How much water a day do you need?
The recommended amount is usually cited as just under 2 liters water (8 1/2 c). We often hear about 1.9 liters–the 8 8-ounce glasses of water recommendation.
Factors the influence your water needs: exercise [you require more water, but it depends on how much exercise you do], environment [humidity means you sweat and need more water, and so can high altitudes], health/illness [diarrhea or vomiting means you need more water, maybe even rehydration solutions like Gatorade, Powerade and CeraLyte. Health conditions like bladder infections, urinary tract stones may mean you need more water, BUT heart failure, some types of kidney, liver and adrenal diseases, may impair excretion of water and even require that you limit your fluid intake]
… and PREGNANCY or BREASTFEEDING [you need additional fluids to stay hydrated–pregnant women require 10 cups or 2.3 liters and breastfeeding women need 13 cups or 3.1 liters, according to the Institute of Medicine recommends that pregnant women drink about 10 cups (2.3 liters) of fluids daily and women who breast-feed consume about 13 cups (3.1 liters ).
Water helps your body in several ways.

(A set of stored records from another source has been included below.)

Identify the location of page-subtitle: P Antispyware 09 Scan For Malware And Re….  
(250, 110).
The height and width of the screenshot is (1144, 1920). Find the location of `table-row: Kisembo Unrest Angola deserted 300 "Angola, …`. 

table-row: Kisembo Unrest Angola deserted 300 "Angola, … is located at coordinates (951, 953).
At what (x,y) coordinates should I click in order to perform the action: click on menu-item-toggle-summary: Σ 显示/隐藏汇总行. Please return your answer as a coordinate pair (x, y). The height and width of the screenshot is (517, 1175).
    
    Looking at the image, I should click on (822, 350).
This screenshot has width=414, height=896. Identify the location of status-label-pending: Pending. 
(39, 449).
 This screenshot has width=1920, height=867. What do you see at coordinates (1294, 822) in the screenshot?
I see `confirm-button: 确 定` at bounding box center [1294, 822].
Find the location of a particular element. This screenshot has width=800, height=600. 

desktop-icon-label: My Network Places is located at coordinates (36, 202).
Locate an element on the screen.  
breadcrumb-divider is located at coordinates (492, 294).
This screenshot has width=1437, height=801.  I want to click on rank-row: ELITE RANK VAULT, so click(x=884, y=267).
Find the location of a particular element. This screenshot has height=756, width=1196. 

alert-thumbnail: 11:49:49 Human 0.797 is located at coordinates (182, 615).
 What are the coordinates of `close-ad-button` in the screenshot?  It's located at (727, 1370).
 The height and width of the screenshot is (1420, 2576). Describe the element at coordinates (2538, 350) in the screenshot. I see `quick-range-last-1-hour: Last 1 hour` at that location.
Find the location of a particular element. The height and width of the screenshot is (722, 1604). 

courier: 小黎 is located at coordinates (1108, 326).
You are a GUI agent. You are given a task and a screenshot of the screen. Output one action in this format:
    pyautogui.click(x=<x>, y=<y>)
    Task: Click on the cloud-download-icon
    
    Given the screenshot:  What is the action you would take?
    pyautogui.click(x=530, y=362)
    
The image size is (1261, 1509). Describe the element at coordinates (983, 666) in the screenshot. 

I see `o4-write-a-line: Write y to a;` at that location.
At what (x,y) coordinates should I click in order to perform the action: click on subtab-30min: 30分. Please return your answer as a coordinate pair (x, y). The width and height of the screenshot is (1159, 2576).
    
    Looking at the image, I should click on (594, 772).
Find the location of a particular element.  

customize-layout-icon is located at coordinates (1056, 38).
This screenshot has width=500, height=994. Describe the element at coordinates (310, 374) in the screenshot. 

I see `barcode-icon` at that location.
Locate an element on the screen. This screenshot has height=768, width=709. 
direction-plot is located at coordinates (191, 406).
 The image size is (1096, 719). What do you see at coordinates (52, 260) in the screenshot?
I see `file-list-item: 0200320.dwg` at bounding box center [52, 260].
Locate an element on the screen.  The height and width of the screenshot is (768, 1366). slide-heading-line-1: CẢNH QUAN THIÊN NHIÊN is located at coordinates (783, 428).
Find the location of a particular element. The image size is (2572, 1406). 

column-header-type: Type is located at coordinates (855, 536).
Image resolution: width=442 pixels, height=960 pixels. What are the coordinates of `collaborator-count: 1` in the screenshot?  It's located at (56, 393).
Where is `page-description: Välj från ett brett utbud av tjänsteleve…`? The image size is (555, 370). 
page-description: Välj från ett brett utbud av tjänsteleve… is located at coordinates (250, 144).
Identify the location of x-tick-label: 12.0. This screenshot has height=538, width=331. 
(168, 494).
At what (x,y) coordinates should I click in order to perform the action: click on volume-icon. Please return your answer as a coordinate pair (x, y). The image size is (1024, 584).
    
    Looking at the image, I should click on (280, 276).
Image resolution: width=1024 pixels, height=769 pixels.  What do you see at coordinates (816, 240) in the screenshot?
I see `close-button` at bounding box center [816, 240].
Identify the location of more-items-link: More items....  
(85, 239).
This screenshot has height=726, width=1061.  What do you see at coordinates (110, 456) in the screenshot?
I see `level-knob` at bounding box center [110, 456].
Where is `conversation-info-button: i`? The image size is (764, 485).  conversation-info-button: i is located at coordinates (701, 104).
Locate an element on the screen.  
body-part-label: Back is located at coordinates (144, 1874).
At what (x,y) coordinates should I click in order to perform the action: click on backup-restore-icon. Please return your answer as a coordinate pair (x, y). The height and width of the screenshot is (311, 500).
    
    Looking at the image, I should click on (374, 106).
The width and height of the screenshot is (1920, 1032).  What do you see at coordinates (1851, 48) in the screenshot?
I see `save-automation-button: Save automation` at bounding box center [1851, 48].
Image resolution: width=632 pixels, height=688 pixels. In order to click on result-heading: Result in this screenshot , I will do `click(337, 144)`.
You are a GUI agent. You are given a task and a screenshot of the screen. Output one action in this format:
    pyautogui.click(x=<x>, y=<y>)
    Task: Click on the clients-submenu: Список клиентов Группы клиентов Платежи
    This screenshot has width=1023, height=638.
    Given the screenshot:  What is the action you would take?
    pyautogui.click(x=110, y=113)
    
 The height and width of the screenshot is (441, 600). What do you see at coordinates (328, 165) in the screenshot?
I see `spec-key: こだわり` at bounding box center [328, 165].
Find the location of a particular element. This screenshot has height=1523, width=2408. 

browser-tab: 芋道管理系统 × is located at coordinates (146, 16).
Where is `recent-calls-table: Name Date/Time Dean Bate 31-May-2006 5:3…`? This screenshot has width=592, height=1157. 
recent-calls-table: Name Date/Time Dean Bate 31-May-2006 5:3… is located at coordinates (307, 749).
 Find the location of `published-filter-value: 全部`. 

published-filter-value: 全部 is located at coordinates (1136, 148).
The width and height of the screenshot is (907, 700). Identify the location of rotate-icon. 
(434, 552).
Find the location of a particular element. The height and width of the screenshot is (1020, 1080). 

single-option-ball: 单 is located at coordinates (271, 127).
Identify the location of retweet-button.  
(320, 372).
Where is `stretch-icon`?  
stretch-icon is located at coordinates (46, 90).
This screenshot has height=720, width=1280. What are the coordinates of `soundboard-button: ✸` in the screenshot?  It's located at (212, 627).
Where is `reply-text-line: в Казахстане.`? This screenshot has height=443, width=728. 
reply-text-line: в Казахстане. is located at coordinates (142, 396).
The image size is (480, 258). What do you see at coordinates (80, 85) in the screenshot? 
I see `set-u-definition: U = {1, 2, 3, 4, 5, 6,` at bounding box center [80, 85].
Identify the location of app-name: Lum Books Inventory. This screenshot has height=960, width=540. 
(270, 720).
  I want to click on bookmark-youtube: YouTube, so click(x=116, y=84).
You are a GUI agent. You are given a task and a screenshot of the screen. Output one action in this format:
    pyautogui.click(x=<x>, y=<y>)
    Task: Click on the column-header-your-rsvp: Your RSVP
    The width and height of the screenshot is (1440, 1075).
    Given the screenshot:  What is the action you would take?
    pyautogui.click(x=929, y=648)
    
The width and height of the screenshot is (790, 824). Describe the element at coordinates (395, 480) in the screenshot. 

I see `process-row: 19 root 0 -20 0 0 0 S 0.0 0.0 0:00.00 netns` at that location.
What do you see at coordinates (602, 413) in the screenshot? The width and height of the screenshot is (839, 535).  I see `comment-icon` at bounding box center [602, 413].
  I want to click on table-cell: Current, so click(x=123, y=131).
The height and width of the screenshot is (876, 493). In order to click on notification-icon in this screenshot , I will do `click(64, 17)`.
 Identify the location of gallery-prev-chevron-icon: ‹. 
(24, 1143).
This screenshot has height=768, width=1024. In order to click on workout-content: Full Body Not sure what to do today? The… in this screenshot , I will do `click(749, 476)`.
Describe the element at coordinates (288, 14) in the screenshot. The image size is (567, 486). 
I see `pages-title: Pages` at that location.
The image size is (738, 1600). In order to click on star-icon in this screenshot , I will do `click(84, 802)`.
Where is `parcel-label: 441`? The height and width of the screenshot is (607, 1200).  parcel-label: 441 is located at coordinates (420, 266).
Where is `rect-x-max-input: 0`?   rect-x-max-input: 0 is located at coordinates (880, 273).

Think about how not having water could hurt it:
– It helps dissolve mineral and nutrients so your body can use them.
– It helps prevent constipation
– It carries nutrients and oxygen to cells
– It flushes out waste products and makes the job performed by your kidneys easier
– It lubricates your joints
– It regulates your body temperature
– It moistens tissues (like your eyes, mouth and nose)
– It protects your organs and tissues
If you don’t really like drinking water, but want to try to drink more of it, here are a couple things you can try:
– Add lemon or lime to water to give it a little flavor.
– Put a glass beside you, and you might just start taking sips.
– Add ice cubes. Or add frozen fruit ice cubes.
What water NOT to drink a lot of: mineral water.
It has a salt (usually, not always). This will cause you to retain fluids.